##Introduction
This program is used to predict the result of 2015-1016 NBA regular season using naive bayesian model. This program did not use any public dataset, all the data were downloaded by python web crawler, from NBA reference 'http://www.basketball-reference.com'. This program also contains all the used web crawler.
##Environments
- Operating System: MAC OS X EI Captian
- Language: python
- Software: pyspark
- Lib: numpy, pyspar.mlib, requests, re, BeautifulSoup
##Programs ###NaiveBayesianModel
####NBA_nb.py
- run on spark, using spark-submit.
- from spark_data folder read the training and testing dataset.
- use training dataset to train Naive Bayesian model.
- calculate the accuracy.
outputfiles:
- result.csv record the win/loss of a game in predict regular season 2015-2016
- testoutput.csv record the true result at the leftmost and predicted result at the rightmost of each game. In each match, the team on the left is the home team.
###runVector
####establishFeatureVector.py
- from seasonmatch folder input the matches data of each game in the selected season.
- from leagues folder input the statical data of each team.
- label each matches and replace the team name using weight vectors.

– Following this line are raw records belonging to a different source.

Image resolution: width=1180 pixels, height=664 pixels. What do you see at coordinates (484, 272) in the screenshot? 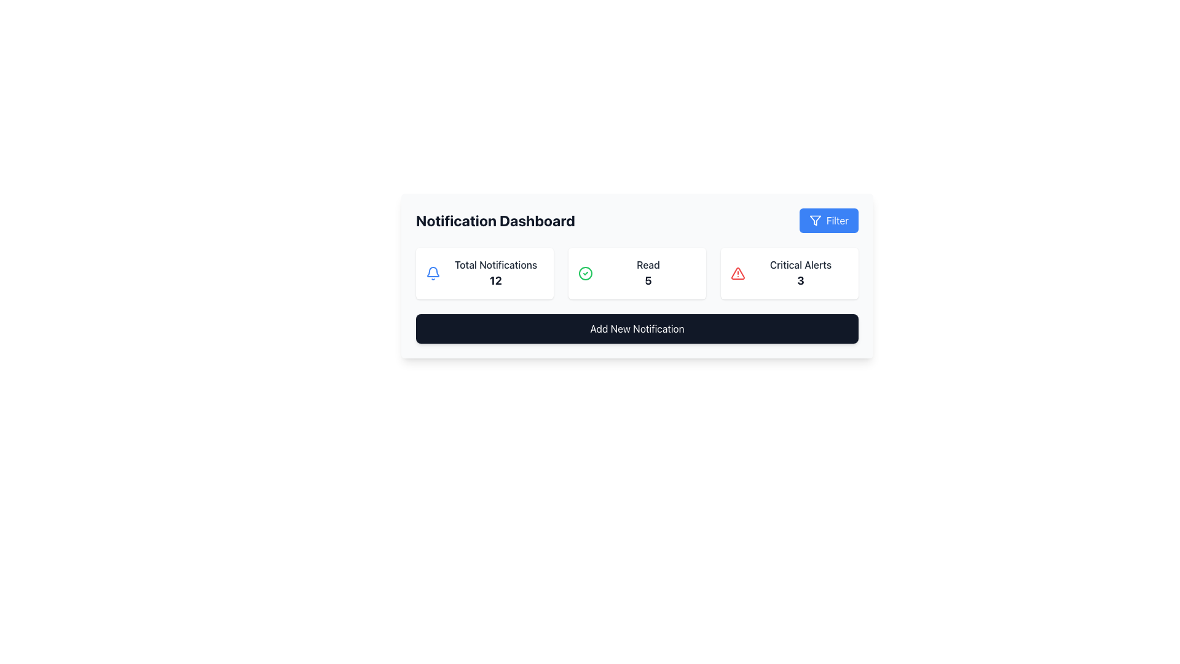
I see `the static informational display element that shows 'Total Notifications' with a blue bell icon and the number '12'` at bounding box center [484, 272].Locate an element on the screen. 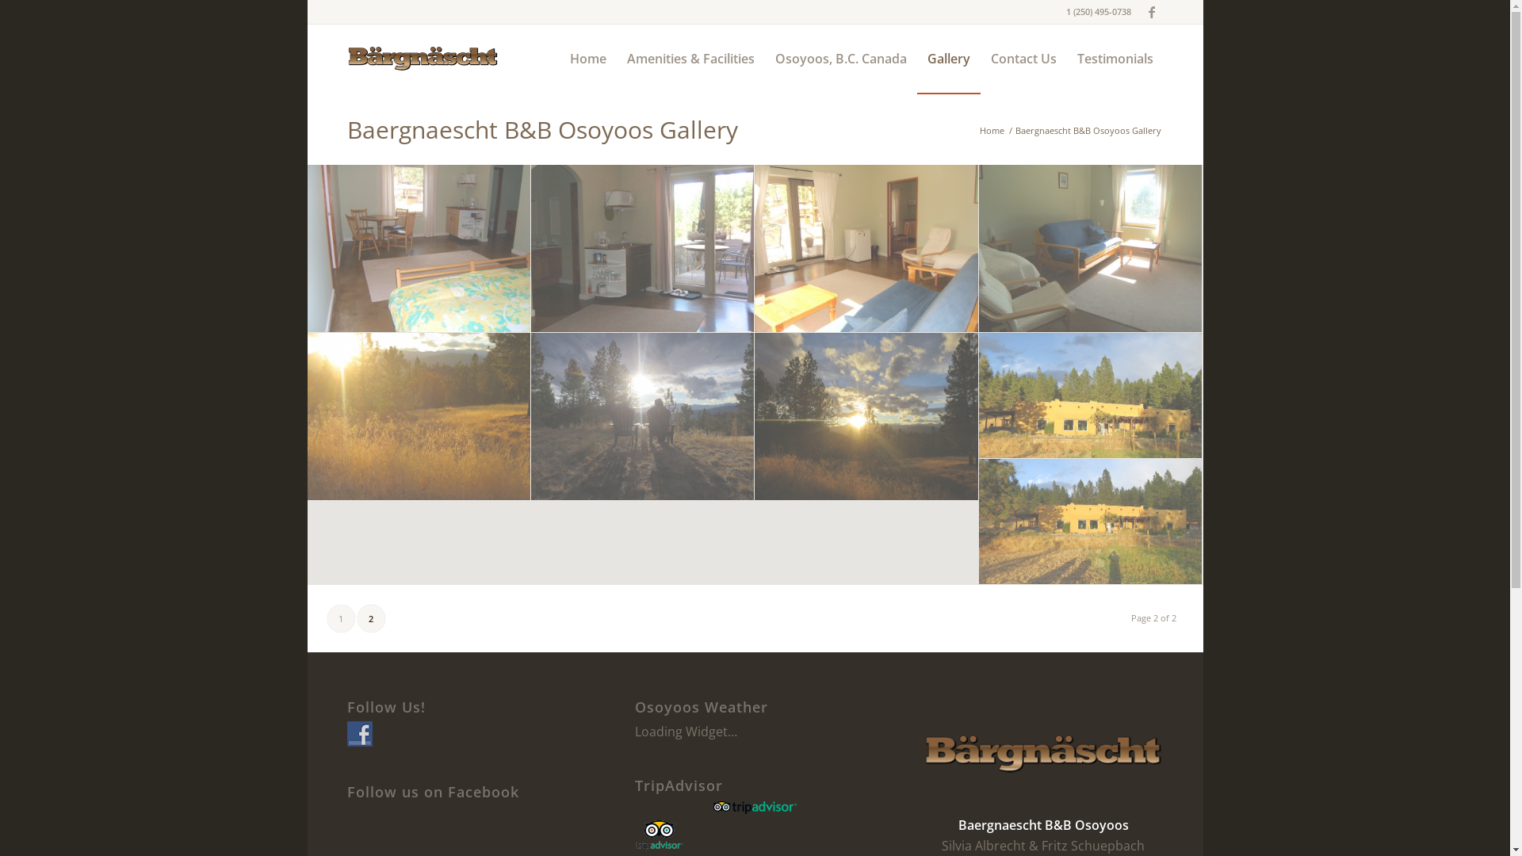 This screenshot has height=856, width=1522. 'Testimonials' is located at coordinates (1114, 57).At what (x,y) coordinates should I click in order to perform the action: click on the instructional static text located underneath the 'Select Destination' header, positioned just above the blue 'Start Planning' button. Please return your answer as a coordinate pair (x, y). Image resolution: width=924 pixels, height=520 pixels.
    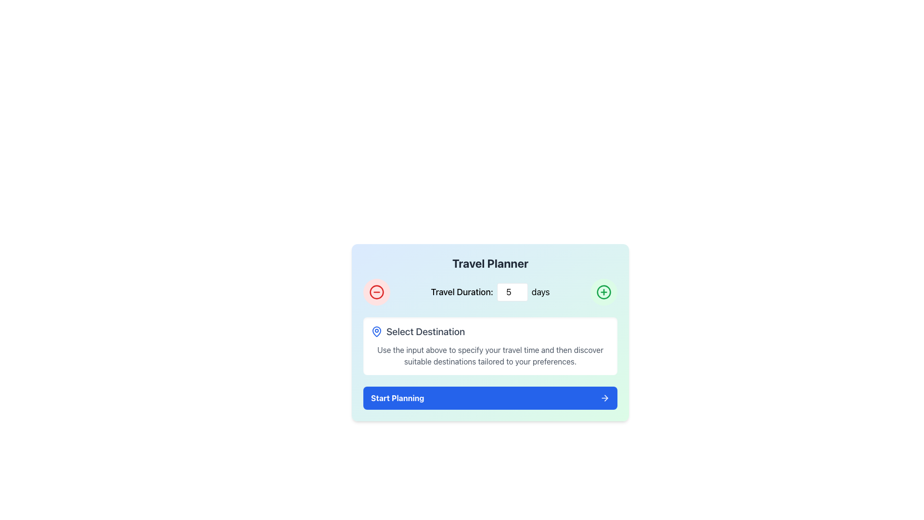
    Looking at the image, I should click on (490, 355).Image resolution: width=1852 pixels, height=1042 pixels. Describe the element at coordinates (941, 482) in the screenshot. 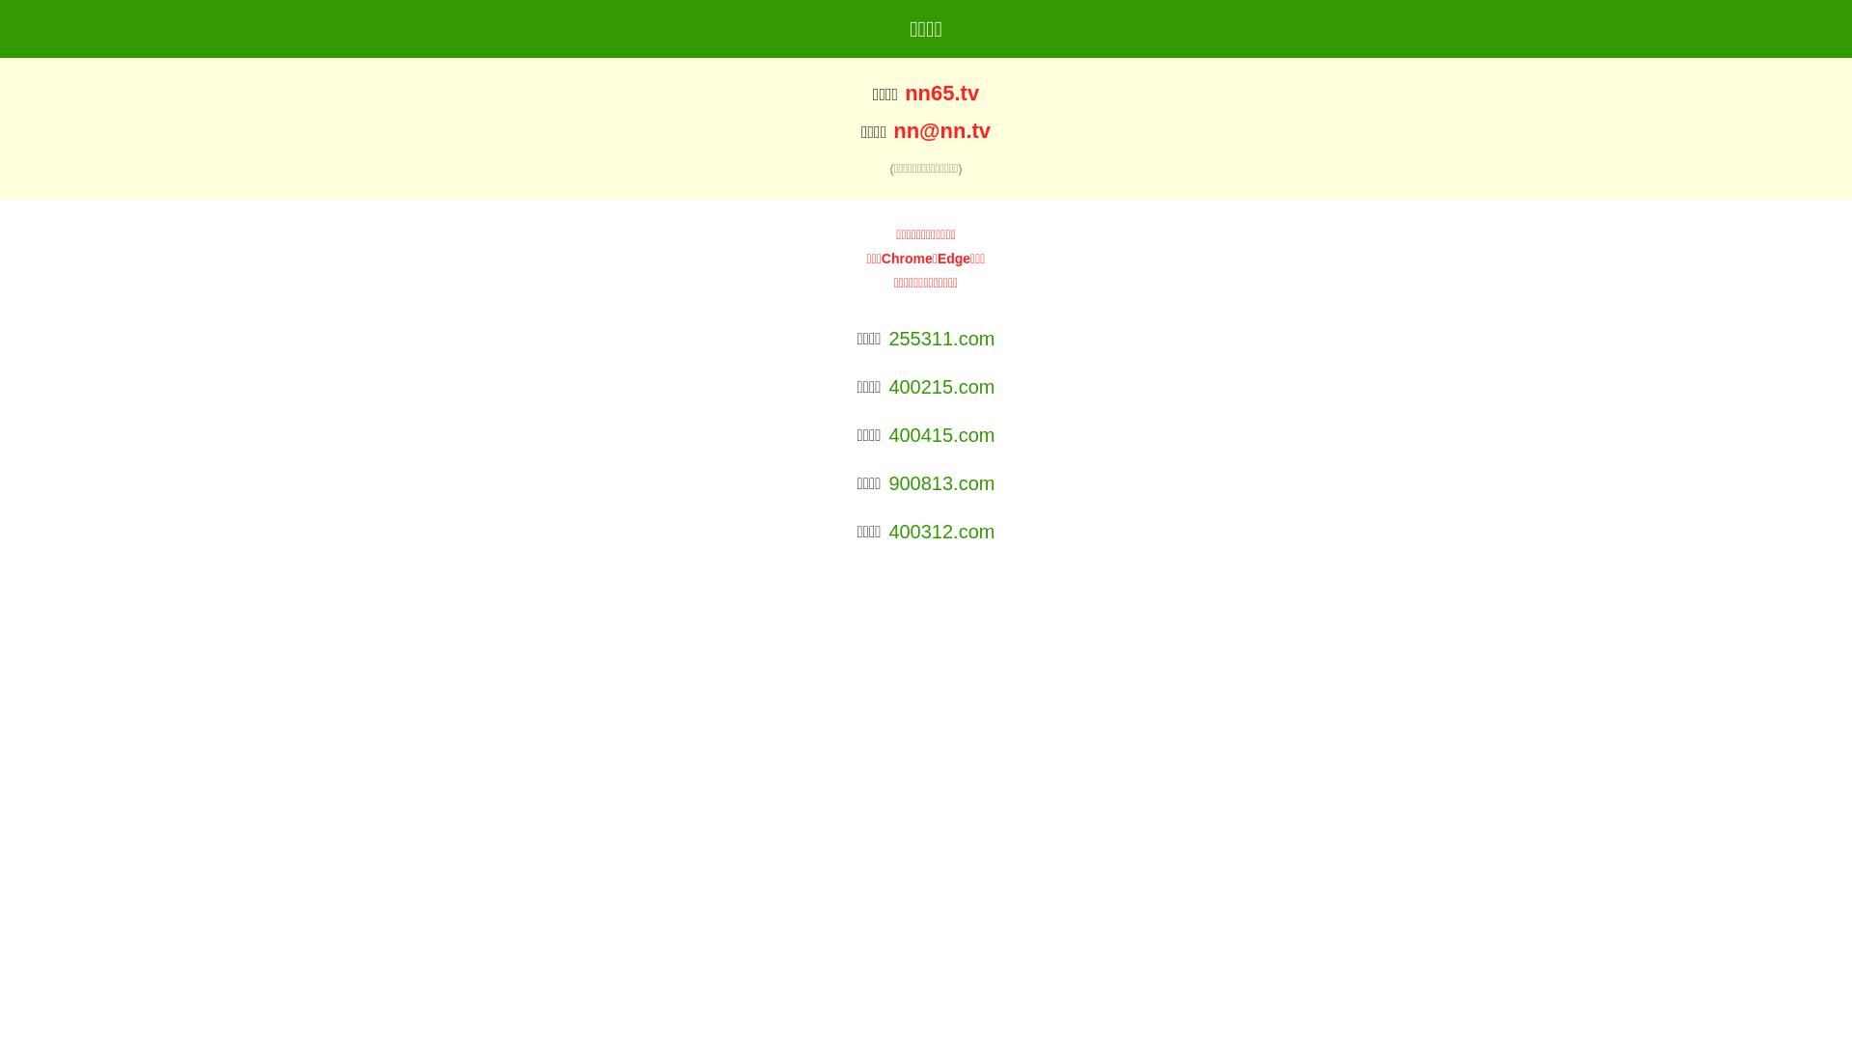

I see `'900813.com'` at that location.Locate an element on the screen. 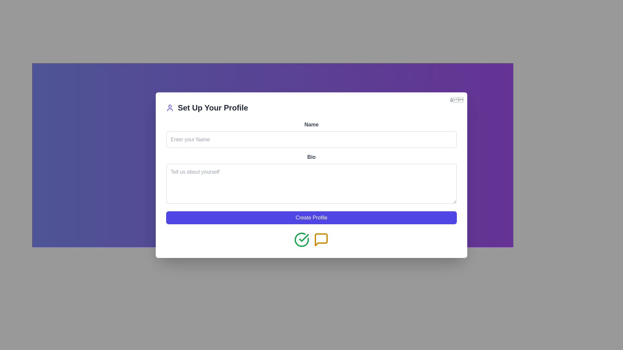 This screenshot has width=623, height=350. the subtle close button represented as '✖' at the top-right corner of the modal is located at coordinates (456, 100). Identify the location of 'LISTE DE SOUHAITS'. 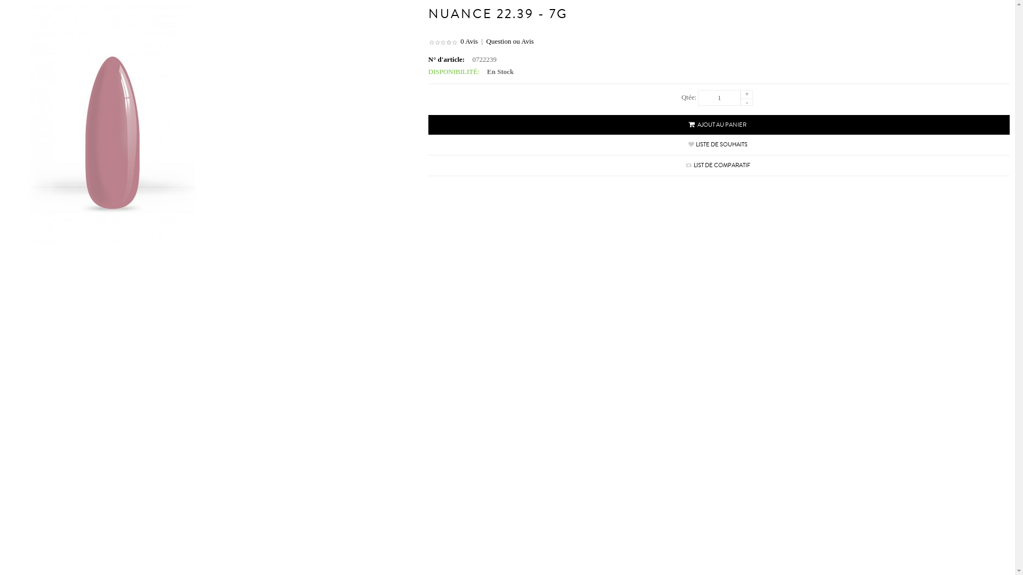
(721, 144).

- save the data in vector folder. The *.csv in this folder can directly used in naive Bayesian model.
###web crawler
This folder contains seven web crawler written on python, for downloading different dataset from 'http://www.basketball-reference.com'.
- player_per_game.py: save players' performance in each game.
- player_season_per36m.py: save players' performance in each season per 36 minute.
- team_history_data.py: save teams' history performance.
- matchWithPer.py: save each match's info.
- establishDictionary.py: establish dictionary used in other web crawler.
- player_info.py: save all the players' info.
- player_season_info.py: save players' performance in each season per game.